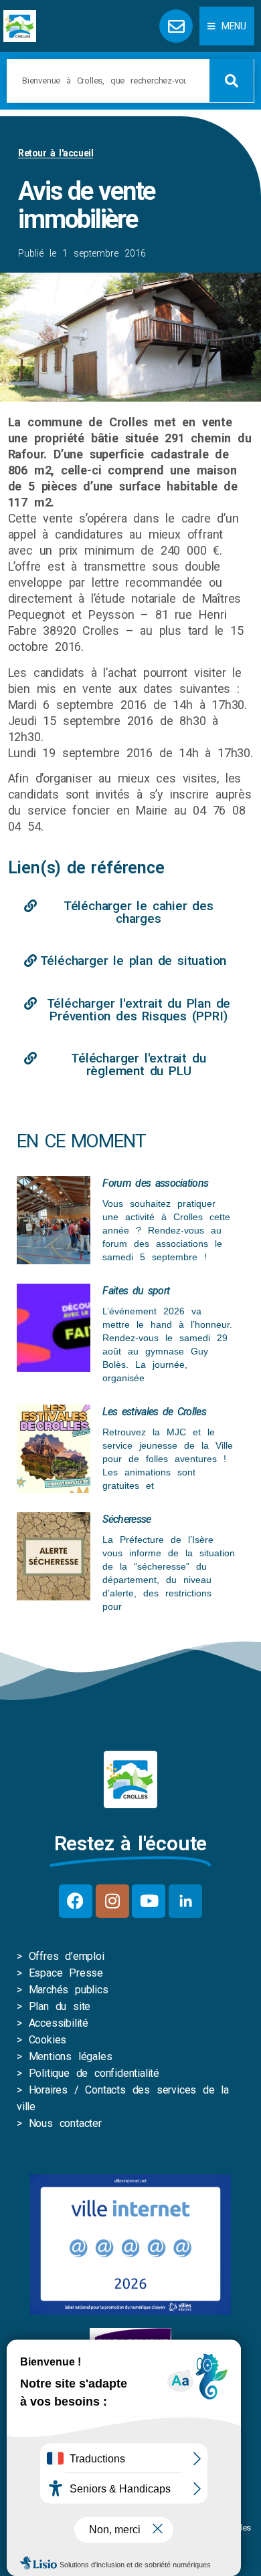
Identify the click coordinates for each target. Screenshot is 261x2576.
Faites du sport (135, 1290)
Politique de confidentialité (94, 2073)
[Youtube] (148, 1901)
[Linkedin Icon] (185, 1901)
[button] (226, 26)
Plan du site (60, 2006)
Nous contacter (65, 2123)
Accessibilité (58, 2023)
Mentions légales (70, 2056)
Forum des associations (155, 1183)
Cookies (48, 2039)
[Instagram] (112, 1901)
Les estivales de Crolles (154, 1411)
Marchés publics (68, 1989)
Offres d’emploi (66, 1956)
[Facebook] (75, 1901)
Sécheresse (126, 1519)
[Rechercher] (231, 80)
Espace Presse (66, 1973)
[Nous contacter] (176, 26)
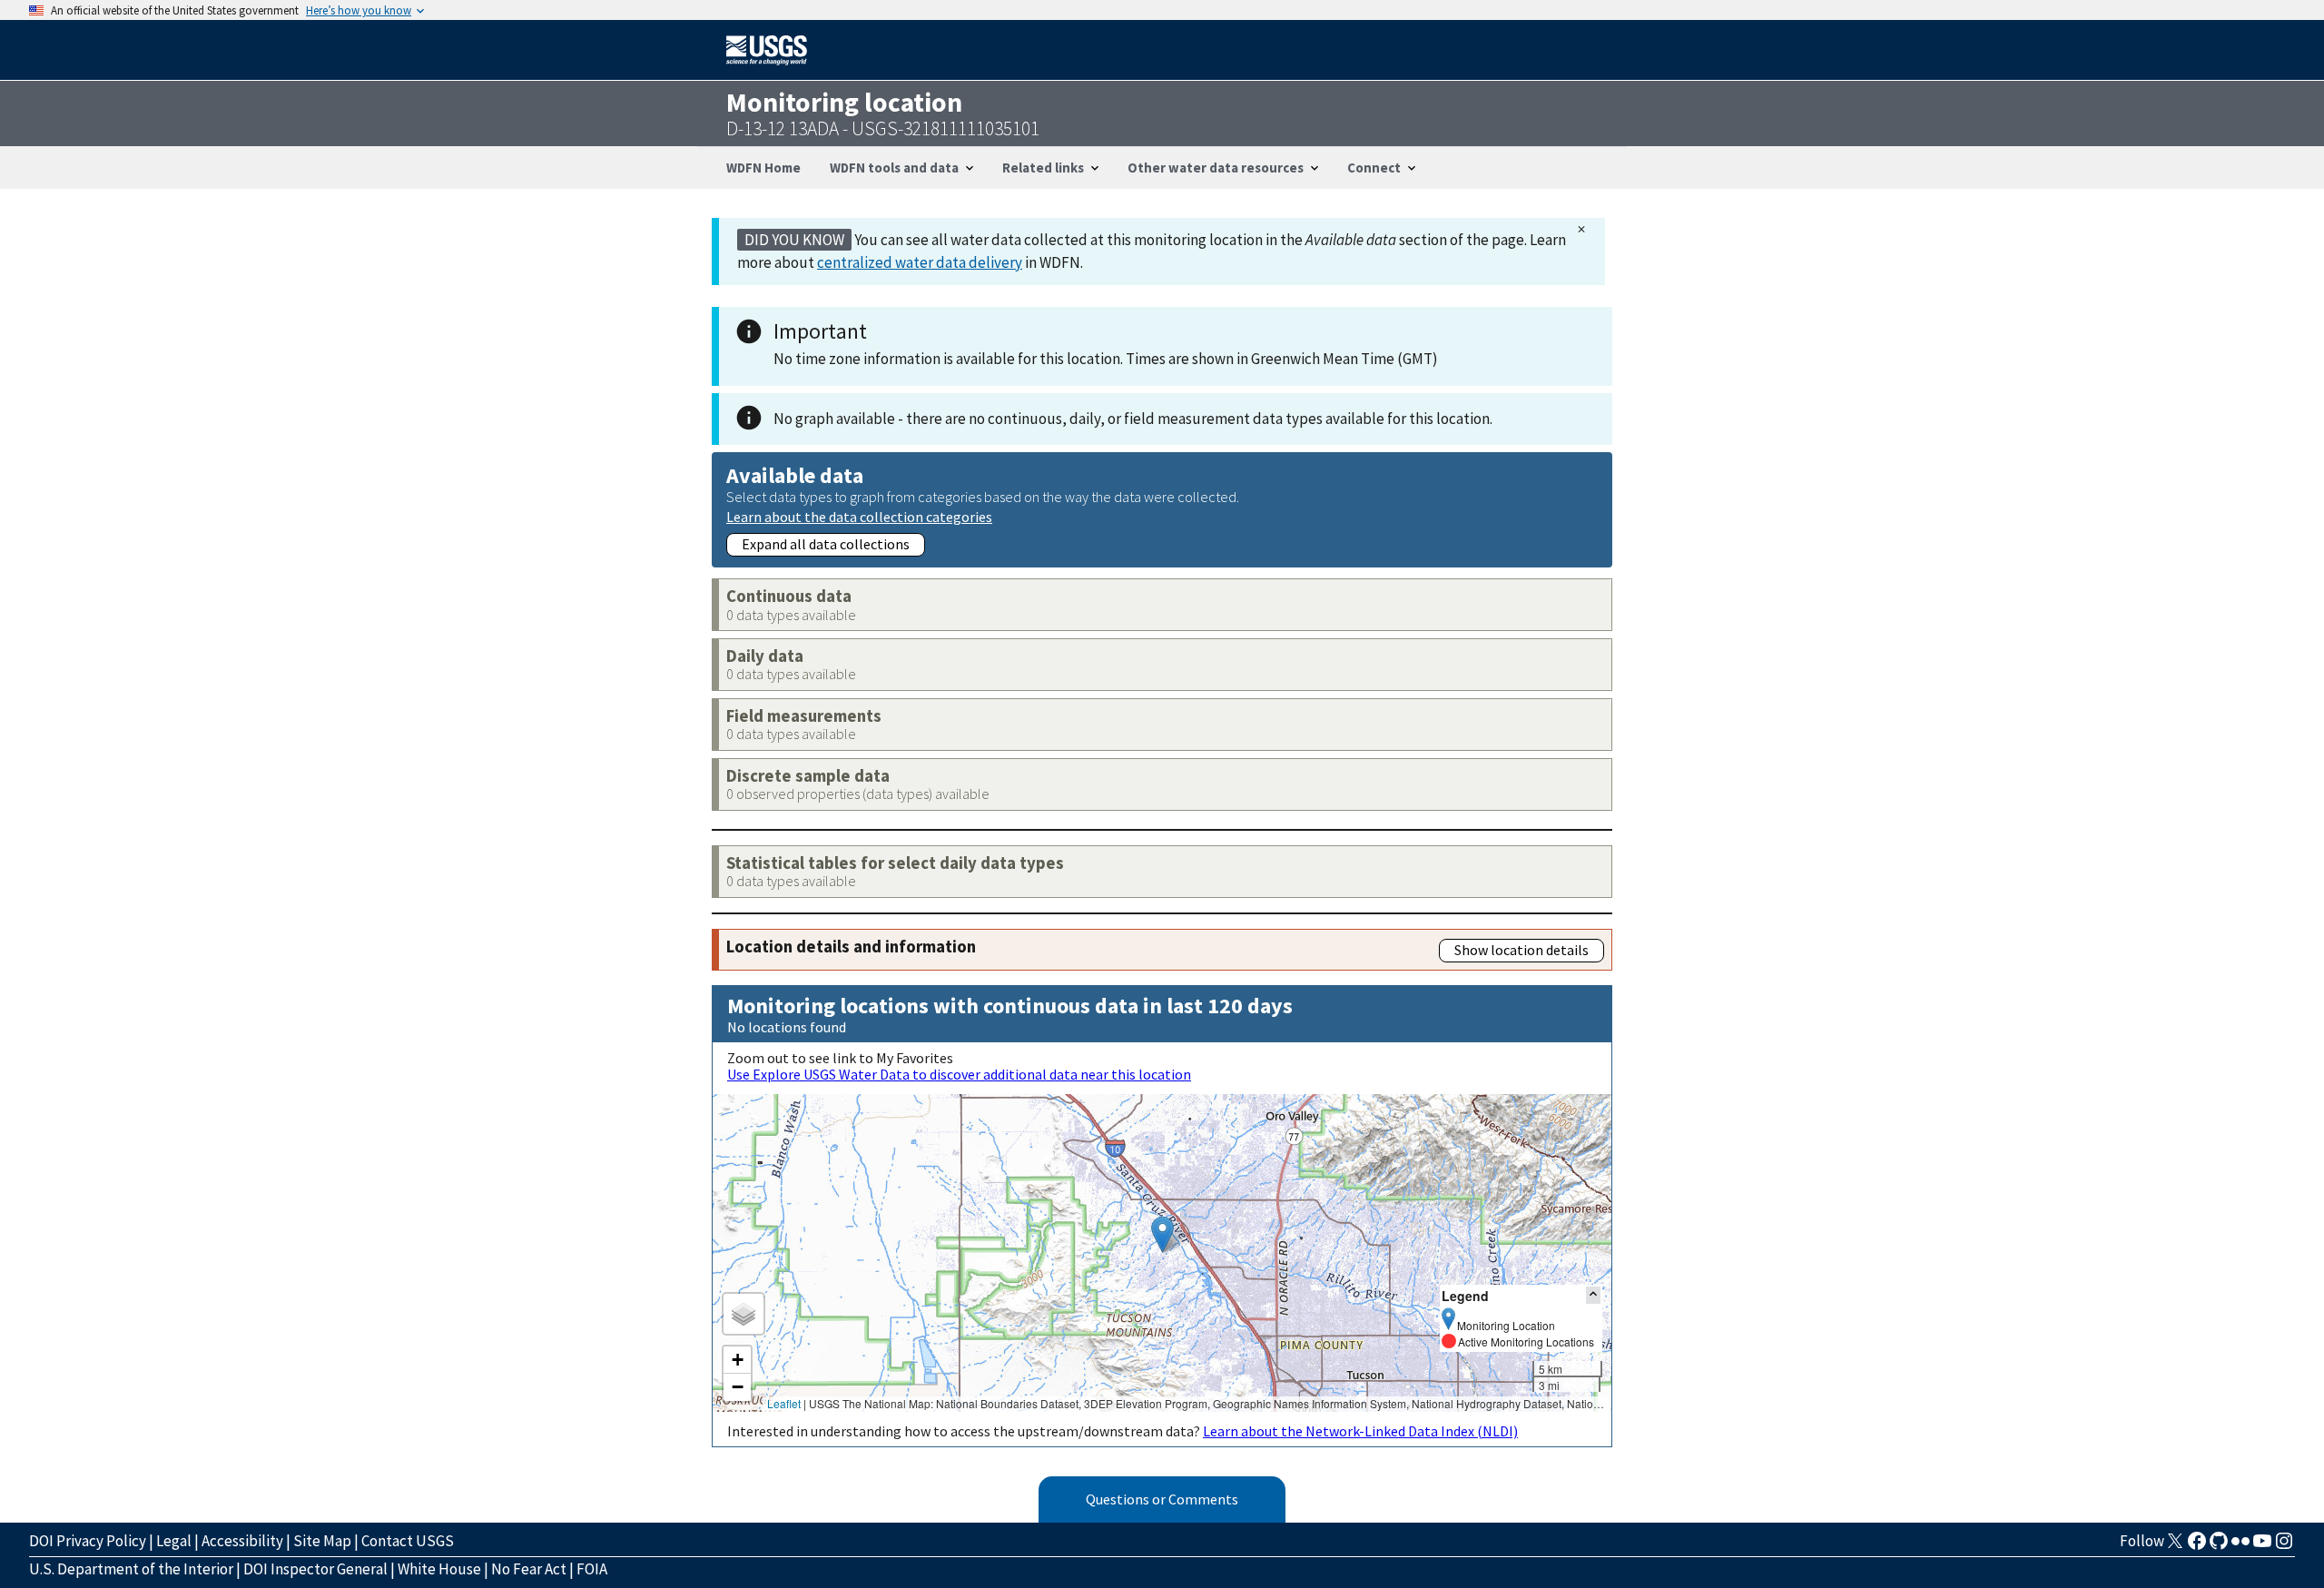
*****
What the exercise asks
Pictures should not appear; only the lines from the start of the listing above to the line containing "Accessibilité (58, 2023)", both ends included, are to be repeated exactly.

Answer space
Identify the click coordinates for each target. Screenshot is 261x2576.
Faites du sport (135, 1290)
Politique de confidentialité (94, 2073)
[Youtube] (148, 1901)
[Linkedin Icon] (185, 1901)
[button] (226, 26)
Plan du site (60, 2006)
Nous contacter (65, 2123)
Accessibilité (58, 2023)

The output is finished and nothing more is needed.